La vio entrar al bar, pasar junto a él y
regalarle una sonrisa que lo desarmó. Ella se sentó junto al ventanal y pidió
un café.
Nuevamente las casualidades. El bar estaba lejos
de la facultad, él lo había elegido, por
su tranquilidad y silencio.
Notó que ella cada tanto lo miraba. ¿Qué
hacer? ¿Y si se acercaba? Mejor no, es
una alumna de su curso, ¿qué hacer, qué decirle? ¿Y si algún compañero de ella
o un profesor los veían juntos en un bar? Las preguntas sin respuesta le daban
vuelta en la cabeza. Tontas preguntas.
Era bonita, desde el primer día que la vio quedó
impactado, pero debía tener quince años
menos que él. Era demasiada providencia, encontrarla tan seguido y en lugares
que no eran los pasillos de la facultad.
El sábado salió a correr por Palermo, como
siempre lo hacía, ella apareció de pronto, se acercó, lo saludo, se mantuvo un
rato corriendo a su lado y como él no hablaba, lo saludó con un gesto y se
alejó. Alguien le había pasado el dato del lugar y la hora.
Ahora, como un rayo de sol tempranero aparece en
el bar. ¿Qué hacer? Me acercó y veo que pasa. ¿Y si verdaderamente son los
encuentros casuales? Me encanta, creo que la estoy mirando como un tarado, me
sonríe y el corazón me golpea el pecho, me doy cuenta que soy un tonto.…
Me decido.
Me acerco a saludarla.
—Hola Sandoval…
—Hola Profesor Vidal… Por qué no pide otro café
y charlamos.
Le hizo señas al mozo.
—Qué raro que vengas a este bar tan lejos de la
facultad —dijo por decir algo.
—No es raro, vine porque sabía que te iba a encontrar.

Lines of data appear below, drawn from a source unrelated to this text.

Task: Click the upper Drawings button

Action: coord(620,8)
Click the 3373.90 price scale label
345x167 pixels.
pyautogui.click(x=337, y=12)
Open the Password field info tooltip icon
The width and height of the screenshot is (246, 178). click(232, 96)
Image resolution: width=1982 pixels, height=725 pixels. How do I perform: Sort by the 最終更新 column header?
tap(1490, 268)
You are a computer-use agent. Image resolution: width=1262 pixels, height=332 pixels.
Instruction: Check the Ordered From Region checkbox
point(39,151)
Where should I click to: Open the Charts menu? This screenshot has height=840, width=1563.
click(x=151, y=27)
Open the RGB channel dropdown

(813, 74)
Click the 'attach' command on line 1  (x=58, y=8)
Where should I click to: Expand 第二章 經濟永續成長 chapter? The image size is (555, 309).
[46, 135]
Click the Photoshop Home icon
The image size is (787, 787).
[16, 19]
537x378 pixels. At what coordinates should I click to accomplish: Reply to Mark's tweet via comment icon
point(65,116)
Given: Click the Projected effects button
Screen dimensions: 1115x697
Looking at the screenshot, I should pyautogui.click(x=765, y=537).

Lo tutea y con esa respuesta lo desarma. Ella
sonríe y lo mira a los ojos. Presiente
que se está burlando de él. Le traen el café, mientras bebe la mira, le dan
ganas de comerla a besos, intenta decir algo pero no le salen las palabras, de
golpe y tartamudeando, sin pensarlo, le dice:
—Me gustas mucho, creo que estoy loco por vos.
—Era hora que
lo dijeras —ella ríe— aunque ya me había dado cuenta.
Nuevamente lo desarma.
—¿Cómo qué te diste cuenta?
—Porque cuando me acercó a preguntarte algo te tiemblan
las manos, tartamudeas, pareces una criatura, por lo visto, yo razono como
adulta y vos como chiquilín.
Tenía razón. No dejaba de mirarla y el corazón
de galopar a lo loco, al fin con palabras entrecortadas la invitó a cenar.
Ella aceptó.
A partir de ahí todo fluyó de forma natural, la conversación, la risa, la
tarde que se empinaba por la ventana y se dormía sobre la mesa escuchando y
entibiando las manos.
Se fueron juntos y se perdieron por las
callecitas de Buenos Aires, esas que tienen un no sé qué.
Y colorín colorado este cuento ha terminado.